Fault Versus No Fault Divorces
There are two broad categories of divorce cases in the United States. Depending on where you reside dictates what type of divorce proceeding you can pursue.
If you are seeking a divorce based on fault, the fact that you successfully obtained a protective order may be helpful in proving your grounds for divorce. If abuse is an allegation underpinning the divorce petition, the fact that a protective order was issued can play a role in proving that the grounds for a divorce do exist.
If a no fault divorce is sought, the party seeking to end the marriage needs to demonstrate what are known as reconcilable differences. The party must demonstrate that the relationship between the spouses has deteriorate to the point that the goals of marriage can no longer be satisfied.
A person seeking a no fault divorce need not demonstrate that the other party has done something wrong or inappropriate to prove the grounds necessary for divorce. Therefore, the existence of a protective order is not likely to lend much in the way of support for a divorce. With that noted, a protective order might be deemed to be some evidence that a couple does have irreconcilable differences.
Protective Order and Child Custody and Visitation Issues
Where a protective order might be used to prove the grounds for certain judicial action in a divorce case would be in regard to issues pertaining to children. The existence of a protective order could have a direct bearing on child custody, particularly if the children born during the marriage are included within the protective order.

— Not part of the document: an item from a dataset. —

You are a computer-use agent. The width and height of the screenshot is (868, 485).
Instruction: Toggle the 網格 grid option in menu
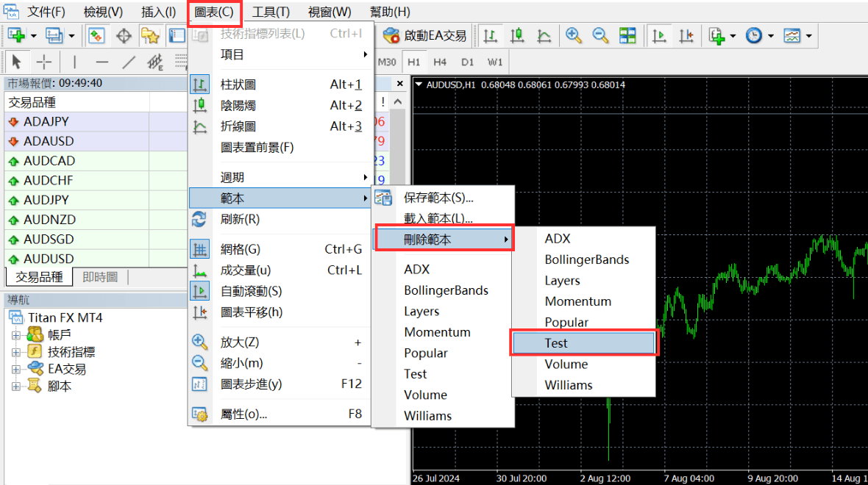(240, 249)
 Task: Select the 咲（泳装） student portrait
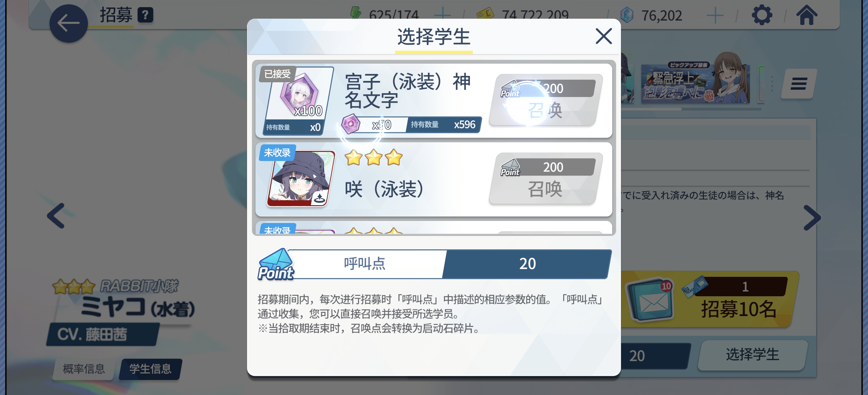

Depending on the reasons for the protective order, its existence could impact the custodial arrangement in a divorce case. For example, the parent who obtained a protective order might we awarded sole custody in a divorce case. This grant of sole custody could extend to both physical and legal custody of a minor child.
Physical custody involves which parent will provide a residence for a child. Legal custody is the ability to make major life decisions on behalf of a child. These include issues like education, religion, and medical case.
In addition, the existence of a protective order could have a bearing on parenting time or visitation in a divorce case. Depending on what underpins a protective order, the non-custodial parent could face restrictions on his or her visitation. These restrictions could include a requirement for parenting time or visitation to be supervised.